Amaury Morales

Personal information
- Full name: Amaury Morales Rosas
- Date of birth: 3 December 2005 (age 20)
- Place of birth: Mexico City, Mexico
- Height: 1.69 m (5 ft 7 in)
- Position: Midfielder

Team information
- Current team: Cruz Azul
- Number: 194

Youth career
- 2018–: Cruz Azul

Senior career*
- Years: Team / Apps / (Gls)
- 2023–: Cruz Azul / 48 / (3)

International career^{‡}
- 2024–: Mexico U20 / 17 / (2)

Medal record
Men's football
Representing Mexico
CONCACAF U-20 Championship
| Winner | 2024 Mexico |  |

= Amaury Morales =

Mexican footballer (born 2005)

Amaury Morales Rosas (born 3 December 2005) is a Mexican professional footballer who plays as a midfielder for Liga MX club Cruz Azul and the Mexico national under-20 team.

==Club career==
Born in Mexico City, Morales began his career in Cruz Azul's youth system in 2018, playing from the U-13 to U-23 categories. He made his professional debut on 15 September 2023, in a 2–2 draw against Mazatlán, coming as a substitute for Carlos Rotondi, under the management of Joaquín Moreno. He began to feature in more matches under Martín Anselmi during his debut season with the team.

==International career==
Morales was called up by Eduardo Arce for the 2024 CONCACAF U-20 Championship.

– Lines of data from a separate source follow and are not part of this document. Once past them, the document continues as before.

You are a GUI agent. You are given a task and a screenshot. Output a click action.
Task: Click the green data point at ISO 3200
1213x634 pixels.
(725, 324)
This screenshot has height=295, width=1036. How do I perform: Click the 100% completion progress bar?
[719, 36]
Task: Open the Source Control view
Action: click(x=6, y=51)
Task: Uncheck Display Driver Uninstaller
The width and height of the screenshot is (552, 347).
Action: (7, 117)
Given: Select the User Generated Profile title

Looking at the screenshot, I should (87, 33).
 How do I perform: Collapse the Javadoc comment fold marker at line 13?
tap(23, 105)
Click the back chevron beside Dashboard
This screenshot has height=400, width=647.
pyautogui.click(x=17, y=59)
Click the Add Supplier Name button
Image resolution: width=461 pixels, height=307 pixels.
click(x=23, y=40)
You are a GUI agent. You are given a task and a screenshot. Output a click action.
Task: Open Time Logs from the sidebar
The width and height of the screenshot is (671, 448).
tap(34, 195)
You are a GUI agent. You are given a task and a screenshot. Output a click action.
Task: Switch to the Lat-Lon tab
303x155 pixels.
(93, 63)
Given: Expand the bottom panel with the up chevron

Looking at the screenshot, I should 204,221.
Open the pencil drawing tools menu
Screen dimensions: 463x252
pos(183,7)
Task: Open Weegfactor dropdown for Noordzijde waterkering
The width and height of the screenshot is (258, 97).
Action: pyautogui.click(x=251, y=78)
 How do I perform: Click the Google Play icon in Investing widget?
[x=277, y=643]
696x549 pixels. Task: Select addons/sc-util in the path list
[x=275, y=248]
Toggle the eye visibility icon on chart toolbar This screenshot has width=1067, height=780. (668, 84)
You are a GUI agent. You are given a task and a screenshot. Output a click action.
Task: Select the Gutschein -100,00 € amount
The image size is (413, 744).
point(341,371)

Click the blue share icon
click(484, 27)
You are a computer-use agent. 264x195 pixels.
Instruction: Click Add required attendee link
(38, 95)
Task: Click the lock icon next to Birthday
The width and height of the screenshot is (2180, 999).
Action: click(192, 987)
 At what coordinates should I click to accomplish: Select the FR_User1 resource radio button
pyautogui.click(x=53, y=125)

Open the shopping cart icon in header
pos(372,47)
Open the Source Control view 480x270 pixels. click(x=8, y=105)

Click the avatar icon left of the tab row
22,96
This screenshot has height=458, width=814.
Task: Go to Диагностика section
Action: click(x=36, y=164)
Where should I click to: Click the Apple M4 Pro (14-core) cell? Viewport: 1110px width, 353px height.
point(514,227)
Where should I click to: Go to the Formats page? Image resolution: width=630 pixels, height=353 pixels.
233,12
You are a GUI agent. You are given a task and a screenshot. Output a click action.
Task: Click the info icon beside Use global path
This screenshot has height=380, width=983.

He scored the fourth goal in Mexico's 4–0 victory over Haiti. He later scored the second goal in the quarter-finals against Costa Rica, securing the team's qualification for the 2025 FIFA U-20 World Cup. Mexico went on to win the championship by defeating the United States in the final.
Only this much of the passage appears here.